И в ответ услышала, как он обмяк ее спокойным голосом.
- Так нельзя, Уля, - проговорил он, - Обещай, что будешь осторожнее. Я всегда должен знать, где ты и что с тобой.
- Хорошо.
- Говорят, там ужас что творилось… - как бы спросил он, видимо удовлетворившись ее ответом и переменяя разговор.
- Да, это так, - и вдруг сказала, - Мы уедем.
Он, будто не расслышав, переспросил.
- Что? Что ты сказала?
- Мы уедем, - повторила, - Как ты хотел, в марте. Или, если возможно, раньше.
И услышала, как он облегченно, радостно выдохнул.
- Вот это здорово! Очень рад слышать. Я очень волновался. Очень.
- Все решено.
- Да, все наконец решено. Я скоро приеду, обсудим детали.
- Приезжай скорее, пожалуйста. Немедленно приезжай.
- Уля, потерпи. Выдержи, Уля!
Она дни напролет не выходила из дому. Навесила дополнительный замок и просила артельщиков вбить в стену запорный крюк; его выковали специально для нее, грубый, в палец толщиной. С тем и заперлась. Пробовала читать, рисовать, но не хотела даже есть. Порой подолгу не могла подняться из постели, наблюдая как свежеет за окном зимнее утро, как проясняется свет в ее комнате, очерчивает мебель, оставленную на столе посуду, мелкий мусор на паркете, ее руки в складках одеяла. Вот уже новый год затворил незамеченные двери в Рождество. Нарушенный маршрут – и где теперь ты находишься? Одиночество обволакивает как черная сырая яма, - здесь нет пути.

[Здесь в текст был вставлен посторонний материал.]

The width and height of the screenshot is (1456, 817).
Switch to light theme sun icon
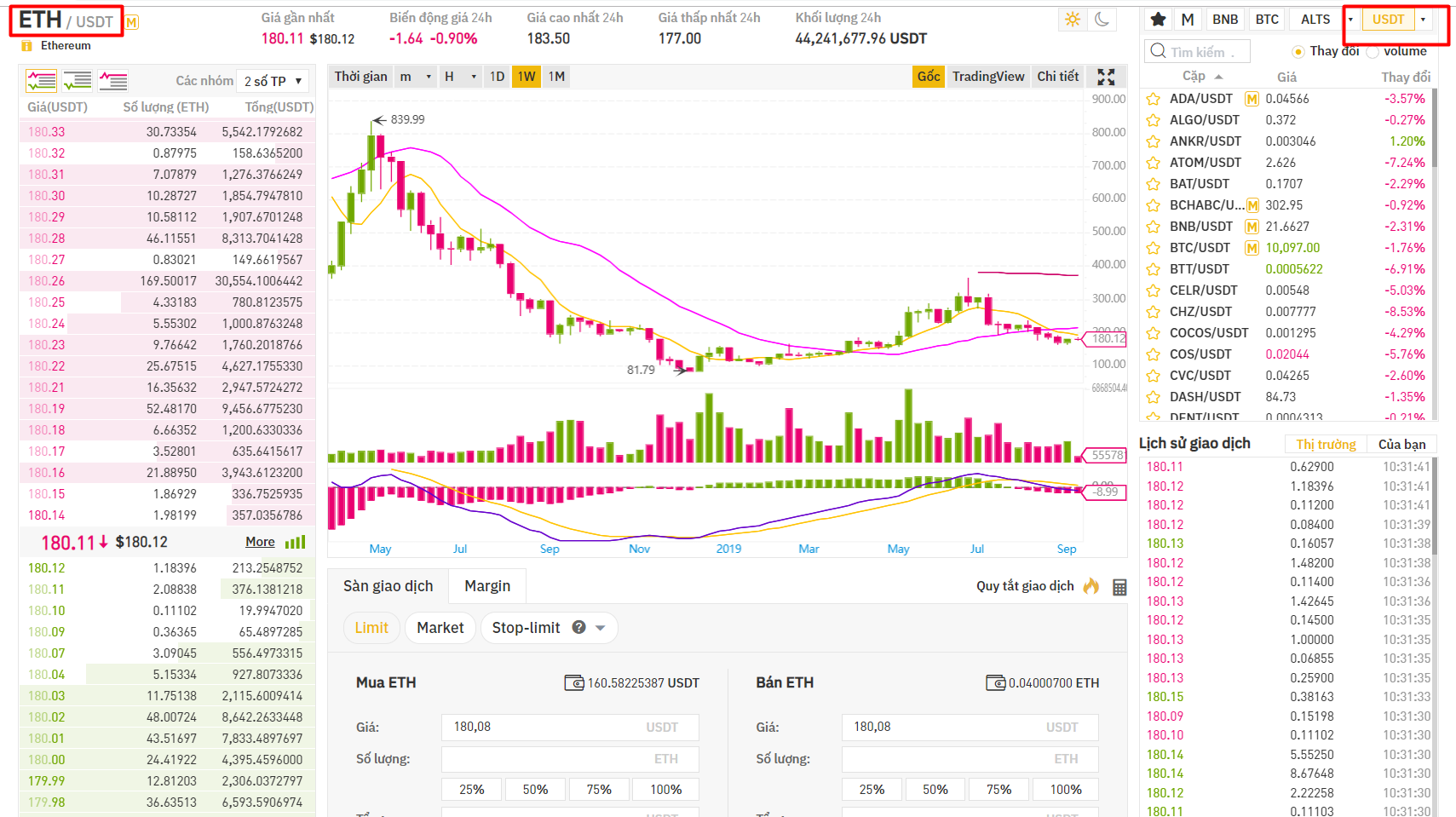[1072, 20]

Улисса все настойчивее вспоминала Настю, словно бы она горько обидела ее, и та теперь возвращалась назойливым укором неуспокоенной совести - нежная кроткая трепетная девочка в бальном платье. А с ней и все другие, недоступные для Улиссы в своей красоте женщины – они словно овеяны были ангелом той самой любви, память которой теперь была сосредоточена и воплощалась единственно в Федоре.
И тот казак, и те баррикадники, разорвавшие его у нее на глазах, - они, словно безвольные, гонимы были ангелом ненависти. Он ведь тоже ангел. И отчего же павший? Быть может, напротив, тот другой, ангел любви - вознесшийся. Разве Бог не вездесущ, не всемогущ для того, чтобы признать и исправить даже собственную уязвимость? Разве он, карая Содом и Гоморру, уничтожая созданный им мир за глухоту и пороки человеческие потоком собственных слез, не карал и себя, ветхозаветного, как единственного творца человека? Разве не выявил он в себе самом, напряжением самых сокровенных своих сил чистую и оттого безбрежную любовь, как будущее откровение человека? Разве не он человека тем возродил? Сокровищное чудо Троицы.
Он смотрит на нас и просто любит. Он так мало, что нам дал, отправляя в путь. И все из того, что дал - герметично. Как яйцо. Ангел любви и ангел ненависти – между ними ничего и никого. Только маленькая, словно очень далекая, я. Вожделенное равенство оборачивалось отсутствием. Милый, милый, мой бедный Федор!
В гулкой тишине заснувшего дома грохотом пустых ведер раздался звонок в дверь.